Viu-se que tanto os antecessores de Acemoglu e Robinson quanto os


continuadores de Weber, entretanto, não incorreram nos erros citados acima. A
vasta literatura, exemplificada aqui, ainda que de maneira limitada e parcial,
oferece, portanto, uma escapatória ao monismo intelectual e uma abertura
mais clara à realidade da vida econômica concreta.

A releitura do modelo de Williamson (1985) – um autor institucionalista que já


se mostrava mais aberto que seus pares à argumentação cultural-, usando o
prisma culturalista dos custos de transação levada a cabo tanto por Fukuyama
(1995), explicitamente, quanto por Peyrefitte (1999), implicitamente, através da
troca da variável índice de especificidade do ativo por um índice de confiança,
mantendo-se a interpretação geral canônica, possibilitou tanto um
entendimento mais simplificado da modelagem quanto uma abertura da teoria
de Williamson para além do âmbito do individualismo metodológico, o que
permite um entendimento mais abrangente, social, da estrutura williamsoniana,
128

o que, argumenta-se, é justo, já que empresas produtoras e compradoras


sofrem pressões advindas das culturas nas quais estão inseridas34.

Outro resultado obtido foi um pequeno modelo de quatro loci, desenvolvido


para ser utilizado à moda de Ghemawat (2001) e Hofstede (2001), que
relaciona a complexidade econômica de uma sociedade à sua respectiva
confiança social espontânea. Por meio deste modelo, decisões sobre fronteiras
verticais e sobre a devida estrutura organizacional de empresas são
informadas por um framework que, apesar de simples, é aberto à dinâmica
histórica do desenvolvimento econômico, sendo, também, utilizável em
diversos níveis de análise, de comparações internacionais a estudos mais
localizados.

Cabe ressaltar, entretanto, que tanto a releitura de Williamson quanto o


modelo desenvolvido acima são completamente baseados em análises
bibliográficas. Há, pois, a necessidade de um desenho de uma pesquisa
estatística para a devida validação dos modelos, o que, entretanto, foge
completamente do escopo de um mero trabalho de conclusão de curso, e resta
como possível caminho para futuros estudos.

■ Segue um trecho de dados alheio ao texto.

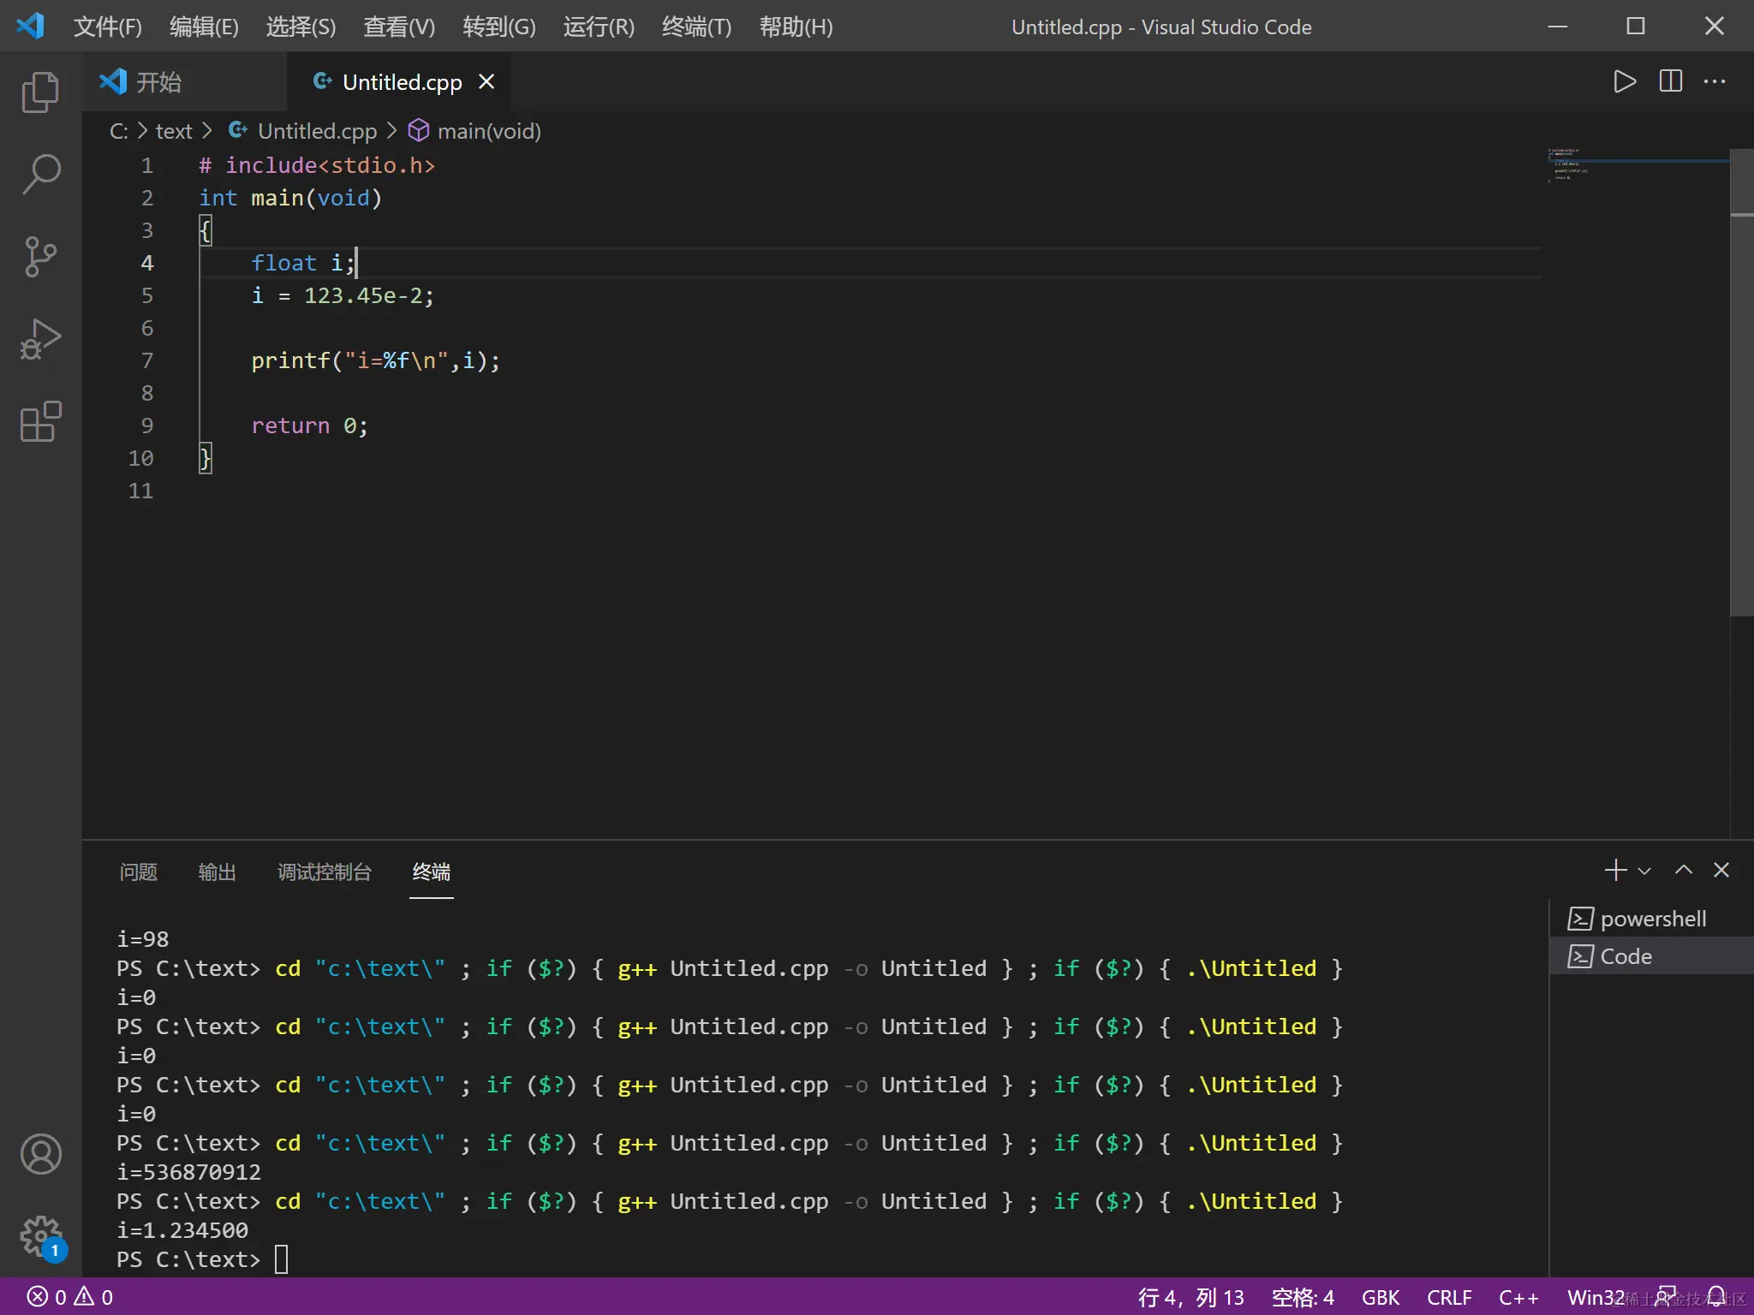Select the powershell terminal instance

pos(1652,919)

Além disso, e como ocorre com o próprio modelo original de Williamson, há


uma série de pontos de contato entre este trabalho e diversas outras teorias
econômicas muito bem resumidas em Besanko et al (2012), como a teoria
GHM e os estudos de Milgrom e Roberts, por exemplo. As limitações do
escopo desta pesquisa, entretanto, foram respeitadas. Há, imagino eu, uma
seara muito interessante, ainda que, por enquanto, um pouco solitária, a ser
cultivada no âmbito microeconômico. Que este primeiro passo seja bem vindo
e bem recebido por quem quer que continue a partir daqui.

34
Vide a argumentação de Arrow (1994) para a essencialidade das variáveis sociais, alheias
ao individualismo metodológico, para os estudos econômicos.